BÖLÜM 1

16 3 3
                                    


Benim adım Nefi. Bana bu hayatı nasıl yaşadın diye sorsalar, yaşamadım derim. Benim hayatımda mutluluk diye bir kavram yok. Ben mutluluk ne bilmiyorum. Galiba bugünden sonra da hiç öğrenemeyeceğim. Bana mutluluk kavramını hayatımın en ihtiyaç duyduğum döneminde yaşatan insana ömür boyu sevgi duyacağım. Galiba içimde ölmeyen tek şey ona duyduğum aşk. Seni hangi zamanda olursam olayım sevmeye devam edeceğim...

-NEFİ-

Elbette bu mektuptan önce bir şeyler yaşandı. Bunları size tabii ki de anlatacağım. Hadi başlayalım.

25 Aralık 2002

Bugün dünyaya geleceğim, galiba. Yani en azından annem öyle söylüyor. Babamın da telaşı üstünde. İki de bir "Geliyor mu yoksa?", "Rahat mısın?" gibi sorular soruyor. Açıkçası o gün vakit gelse de artık doğusam diye bekliyordum. Ama buna galiba ben değil doktor ya da annem karar veriyor. Neyse ben düşüncemi dile getiriyim de yine de. Aslında 9 ayda beklediğimden daha çok gelişim göstermiştim. Küçücük alanda kocaman bir bebek oldum. Annemler ilk kalp atışımı duyduklarında çok heyecanlandılar. Bence heyecanlanmaları çok saçma. Ben de annemin kalp atışını hissediyorum ama onlar kadar heyecanlanmıyorum. Neyse. Biraz zaman geçtikten sonra annem ve babam hastaneye gittiler. Giderken annem çok telaşlıydı ilk çocukları olacakmışım. Oysaki ben kendimden büyük bir abi ya da abla istiyordum. Bu durumdan dolayı belki de anne ve babama hep kızacağım. Kim bilir? Ben bu düşünceler içerisindeyken babam ve annem hastaneye vardı. Hemen annemi kaldırdı sandalyeye oturttu. Sonra da sandalyeyi sürmeye başladı. Bir yandan annem de karnını ovuyordu. Bundan ne kadar rahatsız olduğumu bilemezsin anne. Aslında her bu okşama hareketini yaptığı zaman bir tane tekme atardım ama annem bu tekmeleri neden attığımı bir türlü anlamadı. Artık odaya gelmişti annem ve o zaman benim hikayem başladı.
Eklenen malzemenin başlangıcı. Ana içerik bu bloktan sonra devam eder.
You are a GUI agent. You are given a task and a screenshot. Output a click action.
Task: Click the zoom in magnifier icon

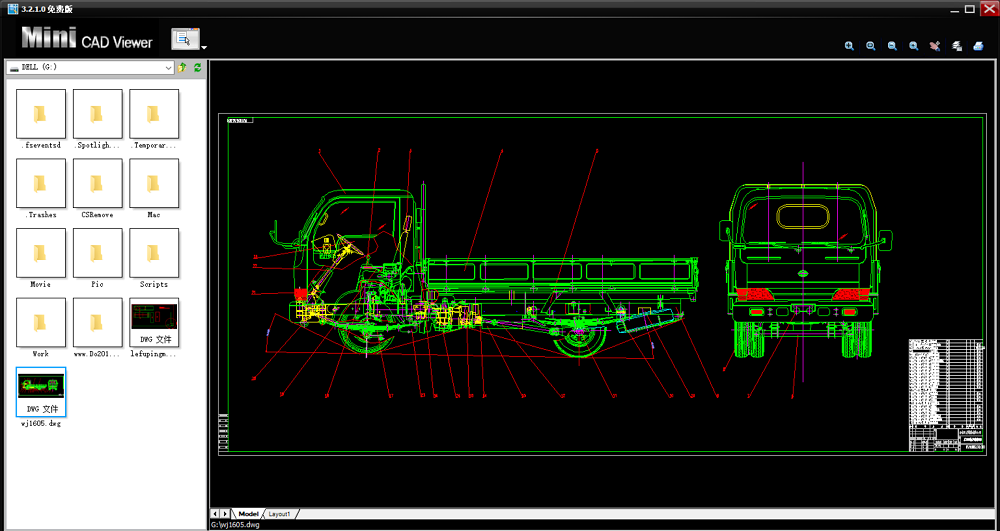click(849, 46)
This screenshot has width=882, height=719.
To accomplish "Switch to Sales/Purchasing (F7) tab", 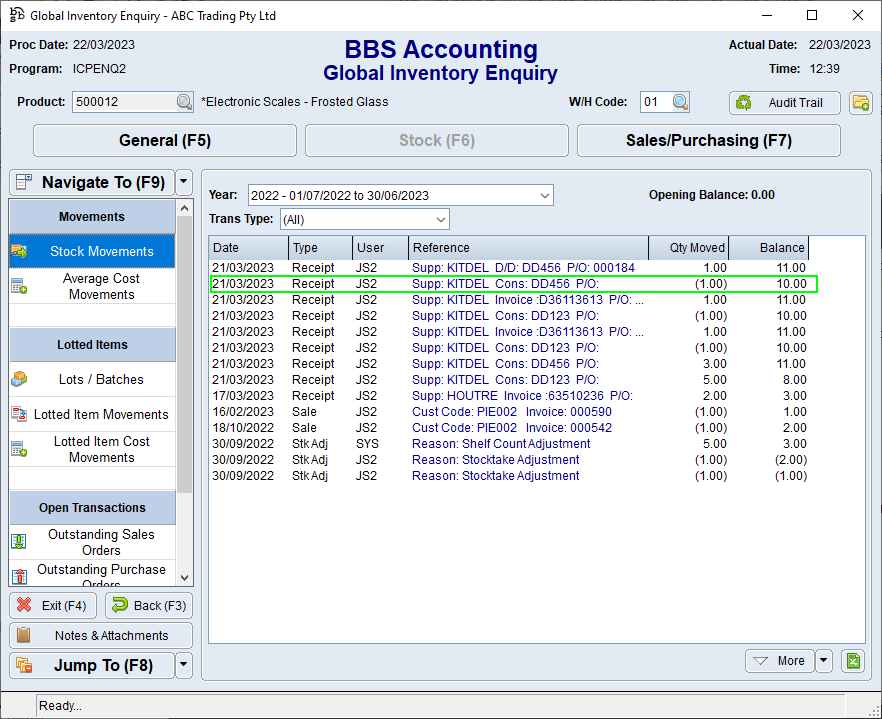I will 708,141.
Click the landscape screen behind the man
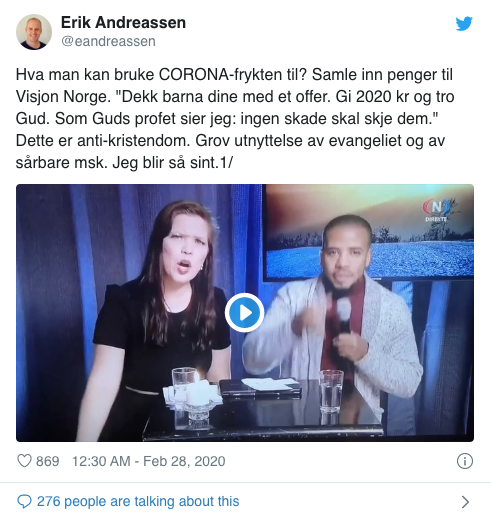Image resolution: width=491 pixels, height=517 pixels. click(369, 231)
Öncelikle hemşireler geldi, anneme gereken şeyleri taktılar. O sırada annemle hemşire arasında şöyle bir diyalog geçti.

-Heyecanınız var mı?

Annem:

-Aslında pek yok zaten doğumdan sonra nasıl yaşayacağı beni pek ilgilendirmiyor.

Hemşire:

-Neden öyle dediniz ki?

Annem:

-Lütfen beni bu konuda yargılamayın ya da tek kelime etmeyin ama ben bu çocuğu büyütmek için doğurmayacağım. Ben bu çocuğu bırakacağım.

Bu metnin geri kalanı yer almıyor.